/ The RE's Muse: Getting my groove on

The RE's Muse

After 4 years of infertility, 2 surgeries, 1 miscarriage, and 19 months of high risk pregnancies, hubby and I now have two little women in our lives--one a toddler, the other not far behind. Buckle your seatbelts, it's gonna be a wild ride.

Thursday, January 13, 2005

Getting my groove on

At the risk of embarrassing myself by admitting this ('cause I'm demure and ladylike, guffaw!), I've just got to tell you about what happened to me last night.

I don't know what time it was because I keep the clock covered (too much light even on the lowest setting) but I woke up just as I had a -- brace yourself -- orgasm in my sleep! Whoa nelly! Stop the presses--dang, just when I was beginning to think I had forgotten what they felt like. No, not that I don't have them; it's more like A and I aren't having any "conjugal relations" these days. Okay, in all honesty, we haven't had any good ole' fashioned lovin' since we conceived himorshe (and yes, for those of you playing along at home, that means we haven't done the deed since October). To say that A is dying would be an understatement though he is being a real trooper (though I wouldn't blame him if he didn't want to get it on with my currently rashy, hairy-legged self).

Sometimes (but not very often) I want to get back up on that horse (no pun intended) but I'm terrified that it might do something that would put this pg at risk. Okay, so I did ask the peri at last week's visit if we could resume intercourse (had to voice it in clinical-speak, after all) which was the reason she sent me back for the unexpected ultrasound (that and the fact that I had that week-long spotting episode at 5w). It showed a nice long, closed cervix, no evidence of anything wrong, and clearance was given. I next see the OB this coming Monday and may ask him as well, just to cover all my bases--plus, maybe I'll get another bonus u/s for my trouble!

But did clearance from the peri last week mean that I ran out and did it that night or any night since? Hell no...back to my fear that it could cause something to go awry. I'm terrified to think that a simple bump against my cervix could bring on spotting. Am I nuts in thinking his way? What do you think I should do?--'cause I gotta tell ya, that sure felt good last night.

11 Comments:

At 10:31 AM, Blogger Cammie Delph said...

● ACTIONS TO TAKE
**A.** List the four hardships the blog post's header description counts with a number.
**B.** Copy the blog post's wording from "At the risk" to "me last night.".
**C.** Answer these questions from the blog post:
(i) On what date was the post published?
(ii) What did the ultrasound show?
(iii) When is the writer's next visit with the OB?

● EXERCISE DATA
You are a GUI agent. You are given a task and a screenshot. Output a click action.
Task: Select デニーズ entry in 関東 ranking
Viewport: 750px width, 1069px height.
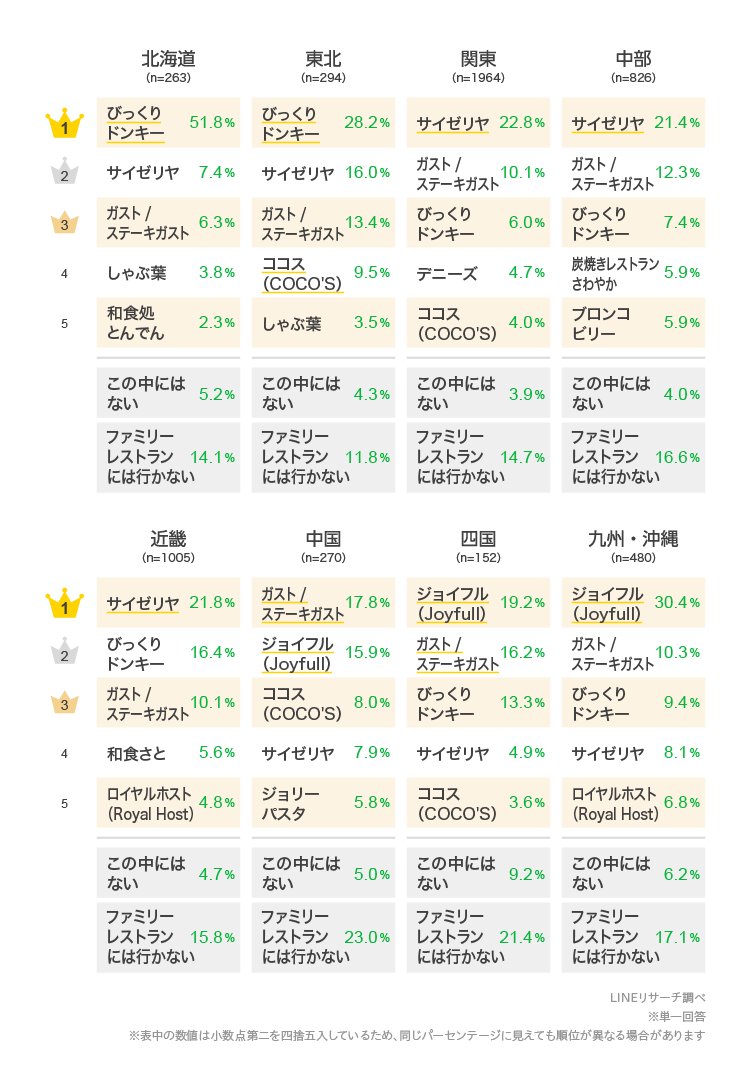(447, 273)
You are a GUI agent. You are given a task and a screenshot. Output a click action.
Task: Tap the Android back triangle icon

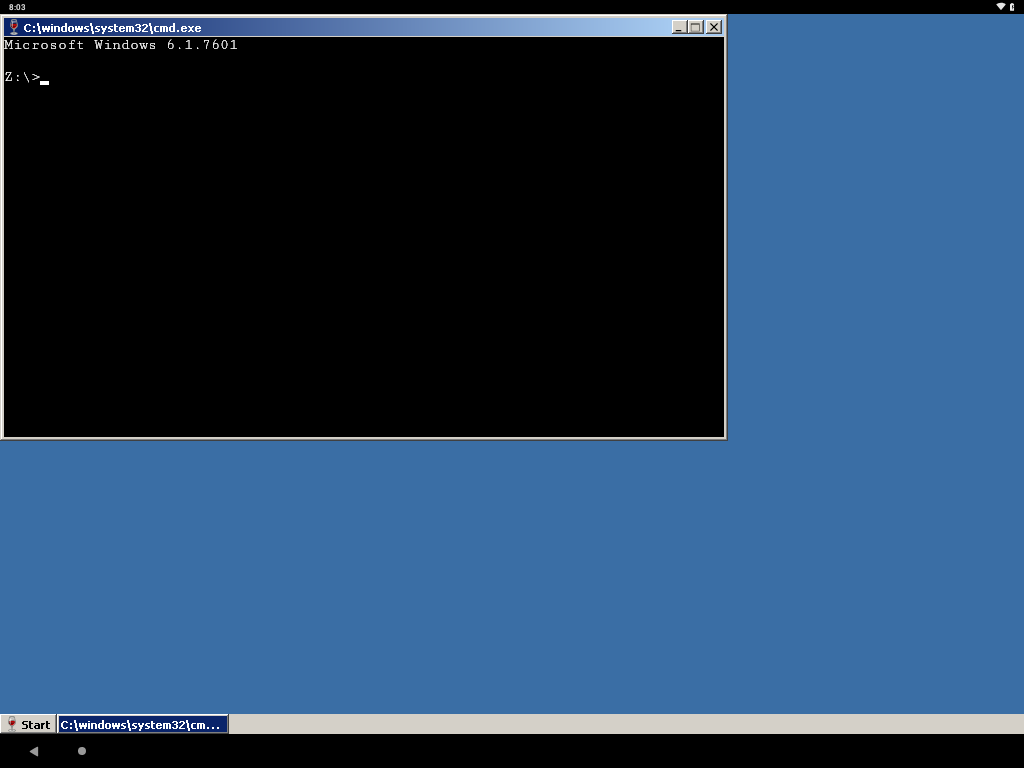coord(33,751)
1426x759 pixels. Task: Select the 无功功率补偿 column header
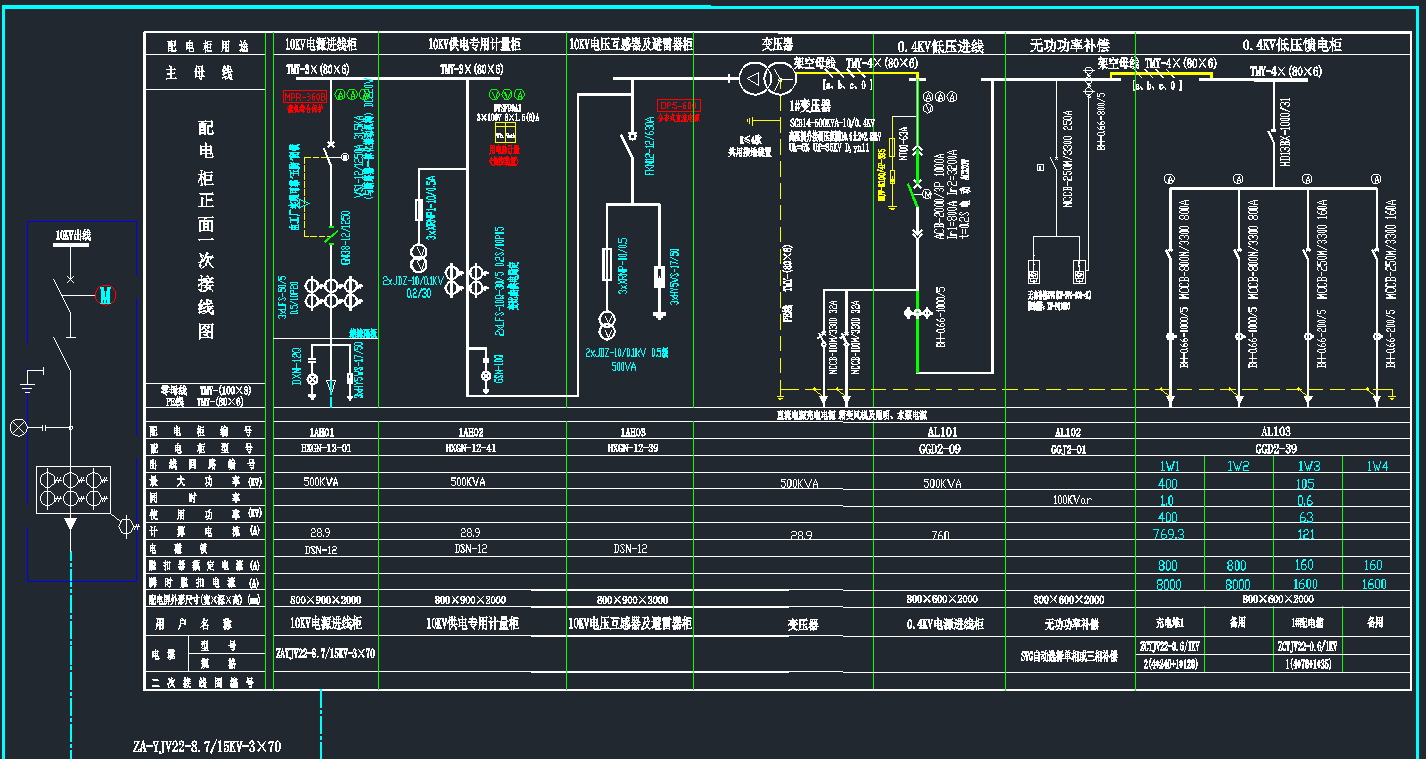click(1069, 45)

● SOLUTIONS TO THE EXERCISE
**A.**
4 years of infertility
2 surgeries
1 miscarriage
19 months of high risk pregnancies

**B.**
At the risk of embarrassing myself by admitting this ('cause I'm demure and ladylike, guffaw!), I've just got to tell you about what happened to me last night.

**C.**
(i) Thursday, January 13, 2005
(ii) A nice long, closed cervix and no evidence of anything wrong
(iii) This coming Monday